■ **SUPPLIED PASSAGE**
◆ ◆ ◆ ◆

My main goal is to focus students on modifying texts (audio) and tasks to best assess for gaps in listening skills and to provide skills training to fill those gaps.  In doing so, we focus largely on Field’s Decoding and Meaning-Building Processes.

Chapters 2-4 discuss beginning, intermediate, and advanced level learners (in addition to other topics mixed into each chapter).  These chapters provide for a good launching off point in the discussion of text & task modification for diverse learners.  Students in the class have to consider learner abilities at each level (ACTFL Guidelines are a helpful framework).  They then have to analyze texts (audio) for potential difficulties that learners may encounter.  Doing this for imaginary learners is less than ideal, but this lack of authenticity is address later in the course (see below).  These analyses then inform how the texts and tasks are implemented in instruction.

The activities/lessons that arise out of these activities are rather predictable.  Students tend to focus on aspects of background knowledge, vocabulary, speaker dialect and speed, number of speakers, background noise, and so forth.  This is when the students usually have to be pushed to refer to the decoding and meaning-building processes.  This takes them out of their comfort zone (based on their own learning experiences) and requires them to think about a wide range of processes that inform listening.  Follow-up assignments that required referencing the processes list tend to show a greater variety of modifications and task-types.

◆ ◆ ◆ ◆

■ **INFORMATION**
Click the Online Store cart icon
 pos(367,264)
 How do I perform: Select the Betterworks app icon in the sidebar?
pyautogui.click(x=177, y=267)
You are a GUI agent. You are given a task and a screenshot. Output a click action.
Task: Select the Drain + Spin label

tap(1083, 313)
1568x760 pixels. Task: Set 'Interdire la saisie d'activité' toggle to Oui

◆ ◆ ◆ ◆

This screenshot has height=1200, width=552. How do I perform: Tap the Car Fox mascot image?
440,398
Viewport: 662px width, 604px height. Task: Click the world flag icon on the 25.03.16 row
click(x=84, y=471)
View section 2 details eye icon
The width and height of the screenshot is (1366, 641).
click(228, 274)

◆ ◆ ◆ ◆

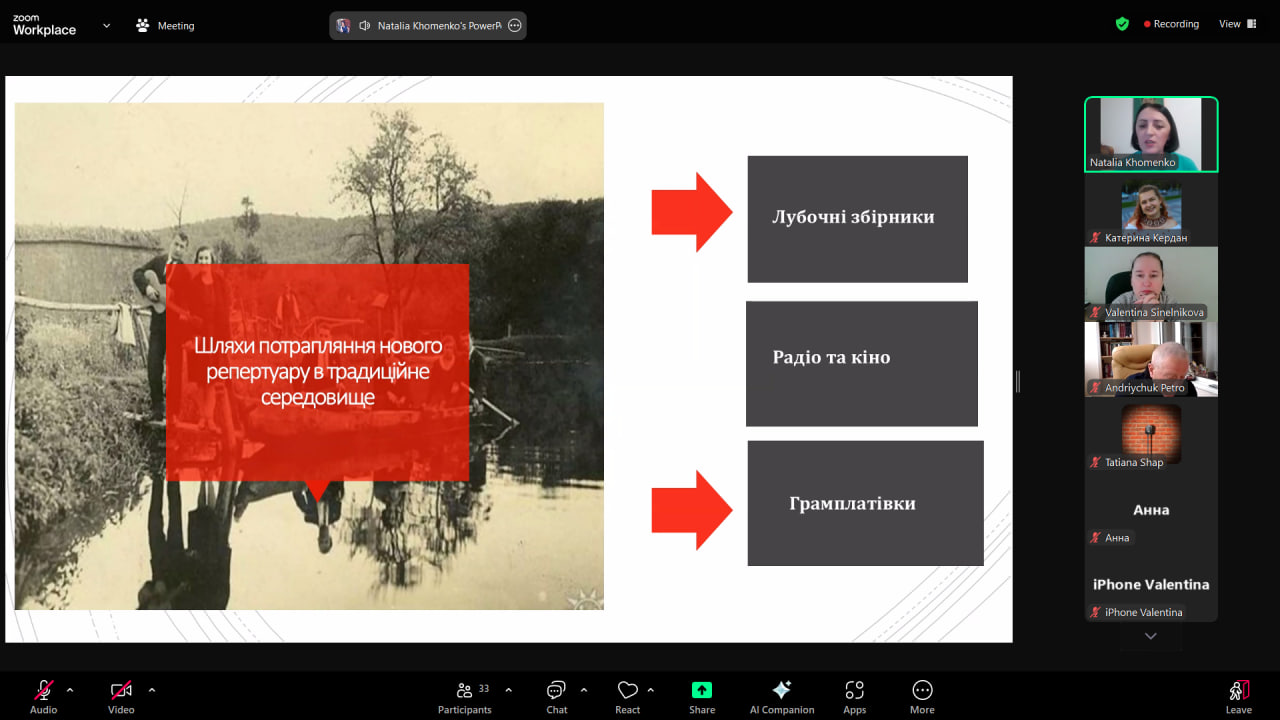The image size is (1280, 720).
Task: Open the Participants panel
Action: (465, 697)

◆ ◆ ◆ ◆

■ **TASKS AND EXERCISES**
a – In the passage on listening instruction, what framework is described as helpful for considering learner abilities at each level?
b – Print word for word the section of the passage on listening instruction that starts at "My main goal" and ends at "Field’s Decoding and Meaning-Building Processes.".

■ **EXERCISE RESPONSES**
a – The ACTFL Guidelines.

b –
My main goal is to focus students on modifying texts (audio) and tasks to best assess for gaps in listening skills and to provide skills training to fill those gaps.  In doing so, we focus largely on Field’s Decoding and Meaning-Building Processes.